Rationale Measurements of the multiple sulfur isotopic composition (δ34S, δ33S and δ36S values) of ancient sedimentary sulfide are useful for clarifying and reconstructing the picture of the global sulfur cycle on the early Earth. The methods used for these measurements should provide a high level of precision for the determination of sulfur isotope mass‐independent anomalies (∆33S and ∆36S values). Here we propose some improvements to the earlier published femtosecond laser‐ablation fluorination method to make it suitable for measuring both ∆33S and ∆36S values in the Archean sedimentary sulfides with acceptable precision. Methods A new gas purification system for the laser‐ablation fluorination method has been developed. The design of this system is based on temperature‐controlled flow traps for cryogenic separation of SF6 gas from other fluorinated products produced by fluorination of sulfide minerals.

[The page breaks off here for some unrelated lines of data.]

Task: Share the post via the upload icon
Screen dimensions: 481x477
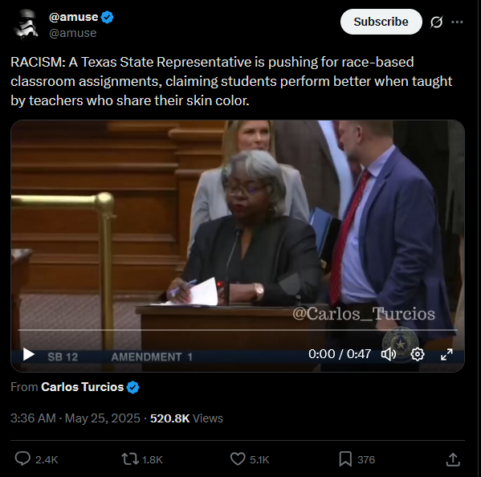Action: 453,459
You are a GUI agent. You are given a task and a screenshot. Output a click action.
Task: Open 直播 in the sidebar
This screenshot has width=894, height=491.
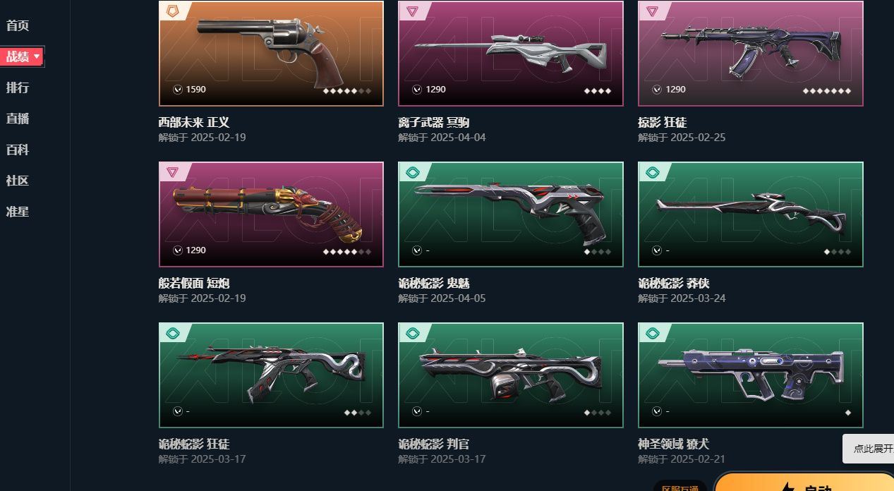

Compared with the previous version of the purification system, the efficiency of SF6 purification was significantly improved, which in turn improved the precision of the method for in situ GC/IRMS measurements of 36S/32S ratios (and determination of ∆36S values). Results The improved method was tested using IAEA reference materials, as well as samples of natural pyrite with zero and non‐zero sulfur isotope anomalies. For samples of ~12–13 nmol SF6 (optimal size), the overall precision of the method is ±0.03‰ for ∆33S values and ±0.27‰ for ∆36S values. This level of precision is satisfactory to examine the sulfur isotope anomalies in the rock. Conclusions The improved femtosecond laser‐ablation fluorination method is applicable for in situ measurements of δ34S, ∆33S and ∆36S values in sulfide minerals.